Prompting and Output Evaluation in ChatGPT for Teaching and Learning - A Review of Empirical Studies Using Machine Learning
Wenting Sun, Humboldt-Universität zu Berlin (Germany)
Jiangyue Liu, Suzhou University (China)
Xiaoling Wang, Zhejiang Normal University (China)
Abstract
Large variations in output generated by generative Artificial Intelligences (AIs) can be influenced by slight changes in prompting. Understanding prompt usage in education can reduce the trial-and-error efforts for educators and learners using AIs driven by Large Language Models (LLMs). From the human-computer interaction (HCI) researchers’ perspective, lack of guidance, representation of tasks and efforts, and generalization of prompts are challenges of interactive use of prompting [1]. Therefore, it is important to glean practice experiences and lessons from existing prompting usage articles. Existing reviews on prompt engineering often contain technical terms or lack synthesis of output evaluation methods.
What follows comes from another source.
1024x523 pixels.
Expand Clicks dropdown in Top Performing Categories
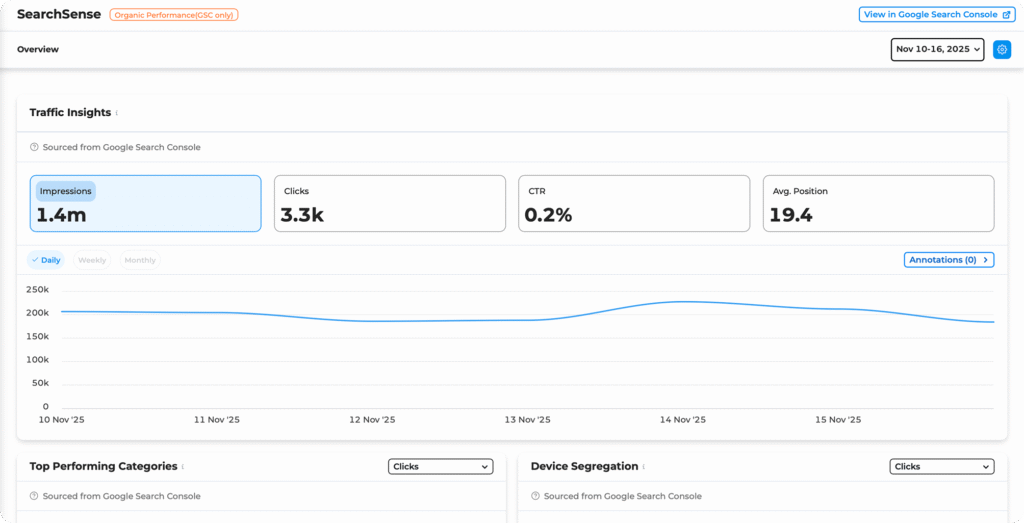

This review explores how non-AI experts construct prompts in education and the methods used for output content evaluation. Using ChatGPT as an example, this review synthesizes prompt engineering behaviors in education, combining Biggs’s Presage-Process-Product (3P) model and the Turn, Expression, Level of Details, Role (TELeR) taxonomy as the analytical framework [2,3]. Data were sourced from the Web of Science and Scopus, following PRISMA guidelines [4], resulting in a dataset of 495 empirical articles on ChatGPT in education. Detailed analysis of 102 articles with prompting details was conducted using thematic analysis, clustering analysis, and Machine Learning (ML) and Natural Language Processing (NLP) techniques to explore the possibility of automatically classifying articles with and without prompt details.
Six groups emerged from the clustering of coding results. The combination of bigrams and the Naïve Bayes (NB) algorithm or TF-IDF and Support Vector Machine (SVM) outperformed in classifying articles with and without prompting details. Findings suggest that domain knowledge can complement the insufficient prompting skills of non-AI experts. The study identifies specific features and patterns in prompt construction across three stages and suggests future directions for analyzing ChatGPT usage behaviors.
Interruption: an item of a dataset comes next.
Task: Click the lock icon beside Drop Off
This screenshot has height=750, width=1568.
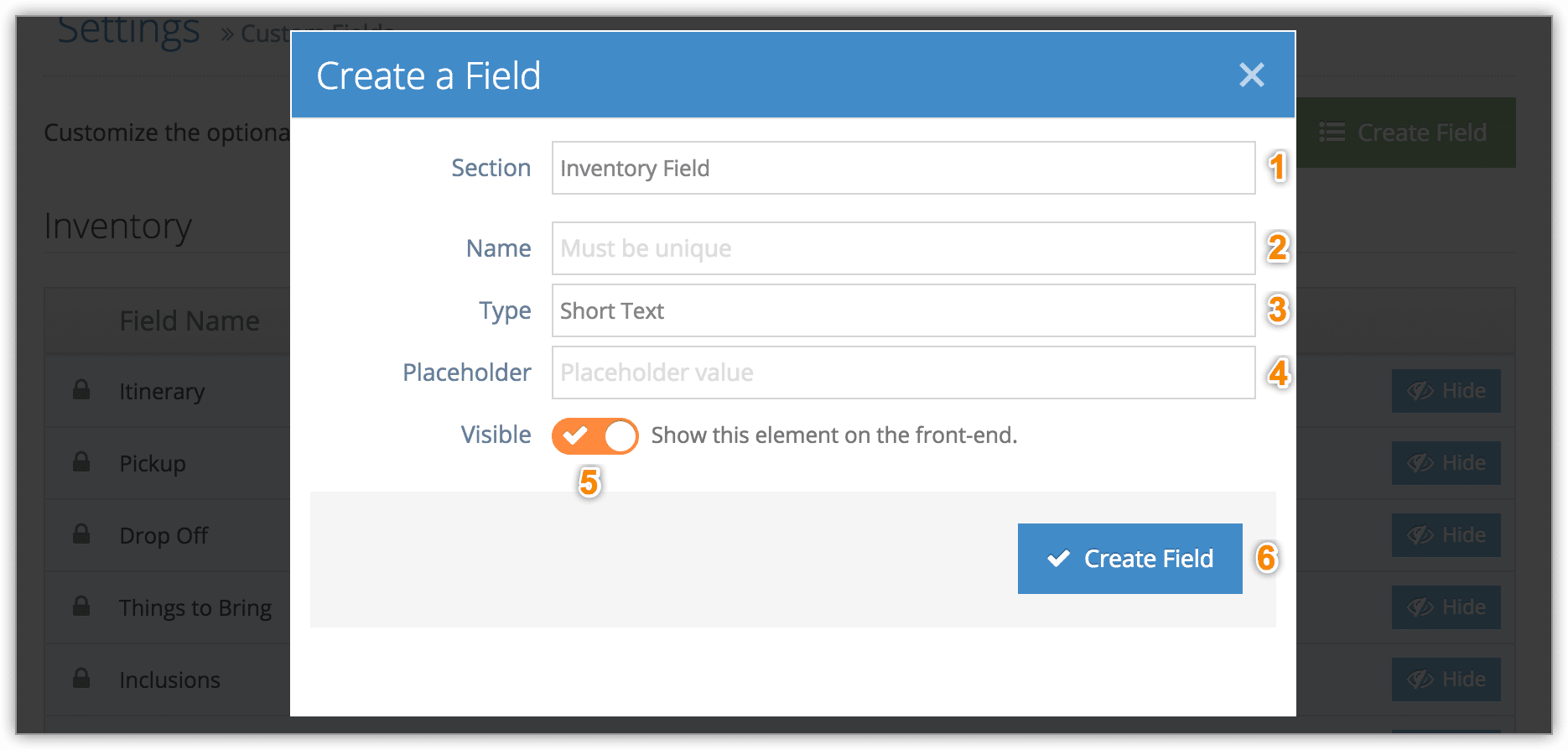Action: pos(81,534)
Keywords Prompt engineering, Generated output evaluation, Human-AI interaction, ChatGPT, Machine learning
REFERENCES
[1] Dang H., Mecke L., Lehmann F., Goller S., Buschek D., “How to prompt? Opportunities and challenges of zero-and few-shot learning for human-AI interaction in creative applications of generative models”, arXiv preprint arXiv:2209.01390, 2022.
[2] Biggs J., Kember D., Leung D. Y., “The revised two‐factor study process questionnaire: R‐SPQ‐2F”, British Journal of Educational Psychology, 71(1), 133-149, 2001.
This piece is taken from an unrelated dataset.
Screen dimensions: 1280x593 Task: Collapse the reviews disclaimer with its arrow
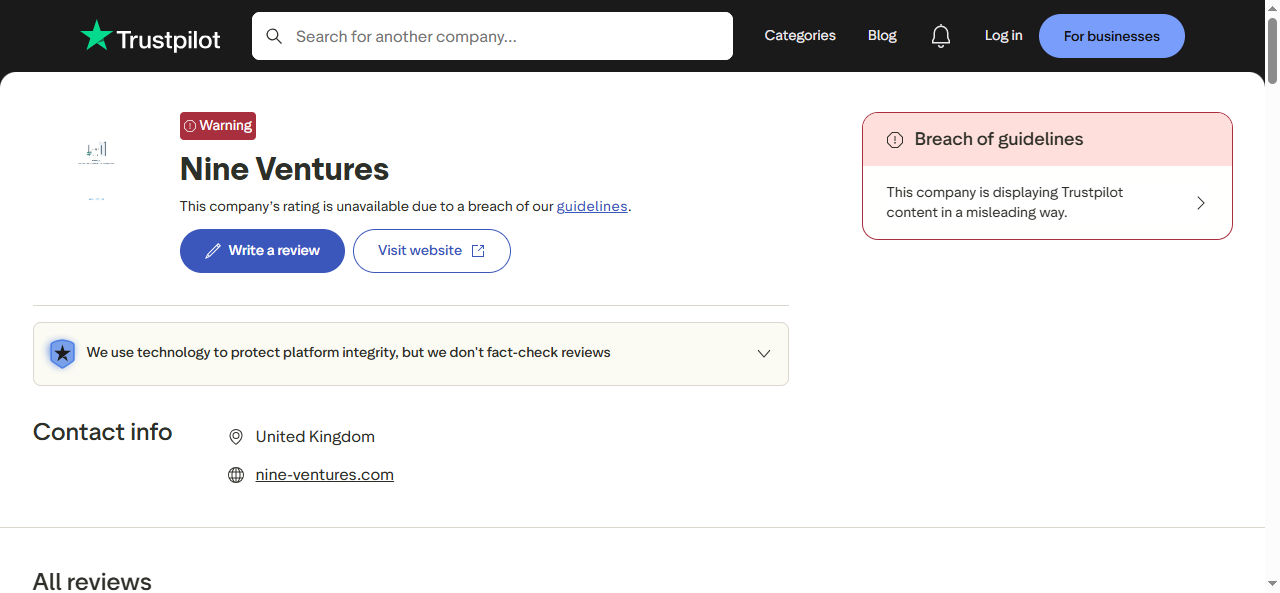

[3] Santu S. K. K., Feng D., “TELeR: A general taxonomy of LLM prompts for benchmarking complex tasks”, arXiv preprint arXiv:2305.11430, 2023.
[4] Page M. J., McKenzie J. E., Bossuyt P. M., Boutron I., Hoffmann T. C., Mulrow C. D., Moher D., “The PRISMA 2020 statement: an updated guideline for reporting systematic reviews”, International Journal of Surgery, 88, 105906, 2021.